Joel Embiid scored 21 points and Ben Simmons had 23 points and 12 assists for Philadelphia, which led 47-28 after one quarter and 74-52 at the half.

But the Warriors erased that large deficit with a furious rally in the third quarter. Curry’s 3-pointer got them within one point. He then made a pair of free throws to give Golden State a 90-89 lead.

The two-time NBA MVP hit another 3 and Draymond Green blew past a defender for a dunk to make it 99-89 going into the fourth.

A raucous, sellout crowd that chanted “Trust the Process” most of the night went silent while the Warriors put on a shooting clinic in the second half.

Even veteran David West came off the bench and made big shots in the fourth quarter to give the Warriors distance. He finished with 14 points. Klay Thompson had 16.

Embiid was coming off a career-best performance – 46 points, 15 rebounds, seven blocks, seven assists – in a 115-109 win at the Los Angeles Lakers on Wednesday.

He seemed on his way to another monster game in the first quarter. Embiid embraced the frenzied fans and slapped hands with a guy sitting courtside after a dunk.

> _Dataset content_
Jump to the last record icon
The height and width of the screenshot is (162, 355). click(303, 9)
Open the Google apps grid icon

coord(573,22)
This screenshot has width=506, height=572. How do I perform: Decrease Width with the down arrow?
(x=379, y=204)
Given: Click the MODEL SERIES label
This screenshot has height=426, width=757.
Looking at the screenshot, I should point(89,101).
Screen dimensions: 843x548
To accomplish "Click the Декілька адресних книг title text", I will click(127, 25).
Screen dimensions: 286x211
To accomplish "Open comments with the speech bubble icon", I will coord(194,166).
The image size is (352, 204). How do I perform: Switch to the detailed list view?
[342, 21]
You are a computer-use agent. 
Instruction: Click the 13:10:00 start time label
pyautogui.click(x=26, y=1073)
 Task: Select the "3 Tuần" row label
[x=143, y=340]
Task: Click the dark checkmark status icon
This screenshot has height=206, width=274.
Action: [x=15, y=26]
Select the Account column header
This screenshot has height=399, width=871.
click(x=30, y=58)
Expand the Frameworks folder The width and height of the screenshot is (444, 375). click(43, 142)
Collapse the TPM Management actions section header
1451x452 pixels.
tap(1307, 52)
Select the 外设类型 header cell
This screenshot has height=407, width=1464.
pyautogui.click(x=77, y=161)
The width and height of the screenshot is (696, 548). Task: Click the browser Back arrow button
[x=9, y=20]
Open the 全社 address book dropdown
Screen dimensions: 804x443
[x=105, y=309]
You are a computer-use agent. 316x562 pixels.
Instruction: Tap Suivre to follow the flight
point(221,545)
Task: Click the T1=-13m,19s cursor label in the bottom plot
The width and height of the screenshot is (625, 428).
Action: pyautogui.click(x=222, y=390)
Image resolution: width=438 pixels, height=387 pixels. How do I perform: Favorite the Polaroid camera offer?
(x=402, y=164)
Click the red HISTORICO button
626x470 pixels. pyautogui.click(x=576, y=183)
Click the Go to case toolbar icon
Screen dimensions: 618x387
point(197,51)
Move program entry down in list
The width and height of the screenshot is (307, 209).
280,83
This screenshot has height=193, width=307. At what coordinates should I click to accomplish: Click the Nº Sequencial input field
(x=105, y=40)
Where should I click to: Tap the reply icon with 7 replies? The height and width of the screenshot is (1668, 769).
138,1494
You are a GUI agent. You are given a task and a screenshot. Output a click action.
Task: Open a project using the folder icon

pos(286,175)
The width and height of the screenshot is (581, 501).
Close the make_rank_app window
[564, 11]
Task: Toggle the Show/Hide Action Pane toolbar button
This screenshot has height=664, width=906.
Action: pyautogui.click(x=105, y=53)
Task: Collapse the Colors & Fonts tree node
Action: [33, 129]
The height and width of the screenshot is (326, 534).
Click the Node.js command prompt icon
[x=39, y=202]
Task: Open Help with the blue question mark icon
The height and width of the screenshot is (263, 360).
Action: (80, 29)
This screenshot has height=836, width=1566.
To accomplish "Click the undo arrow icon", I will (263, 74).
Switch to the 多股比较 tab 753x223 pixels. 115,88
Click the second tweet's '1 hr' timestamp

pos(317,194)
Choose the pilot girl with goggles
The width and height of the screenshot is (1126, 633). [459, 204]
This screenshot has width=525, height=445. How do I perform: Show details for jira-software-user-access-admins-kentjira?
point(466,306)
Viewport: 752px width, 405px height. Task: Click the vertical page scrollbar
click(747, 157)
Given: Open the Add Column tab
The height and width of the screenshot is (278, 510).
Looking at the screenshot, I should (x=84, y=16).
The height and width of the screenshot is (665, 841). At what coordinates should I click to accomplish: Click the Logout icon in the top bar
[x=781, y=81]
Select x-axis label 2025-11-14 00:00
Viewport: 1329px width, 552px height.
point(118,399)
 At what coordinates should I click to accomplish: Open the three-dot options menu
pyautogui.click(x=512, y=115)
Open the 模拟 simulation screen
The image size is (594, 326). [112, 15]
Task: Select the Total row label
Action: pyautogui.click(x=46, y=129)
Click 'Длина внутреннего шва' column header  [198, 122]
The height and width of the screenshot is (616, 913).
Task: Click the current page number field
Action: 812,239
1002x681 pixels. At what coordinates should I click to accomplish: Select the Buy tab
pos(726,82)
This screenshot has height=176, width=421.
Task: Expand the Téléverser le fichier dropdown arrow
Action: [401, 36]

> _Assigned task_
Continue the basketball game recap from where it stops.

> _Task response_
But the Warriors showed why they’re the best by stifling Philadelphia in the second half to improve to 12-4.

The Sixers, who lost 135-114 at Golden State one week ago, fell to 8-7.

Playing his first game since receiving a lucrative contract extension, Robert Covington had 20 points for Philly.

Back home for the first time following a five-game road trip to the West Coast, the Sixers showed no jet lag in the first half.

They jumped ahead 15-4 following a 3-pointer by Embiid. Covington stripped Durant and hit a 3 to make it 37-18, electrifying the crowd.

Durant’s dunk off Green’s alley-oop pass got the Warriors within 70-51 late in the second. But Embiid finished off the half with a dunk that sent the Sixers into the locker room up 74-52.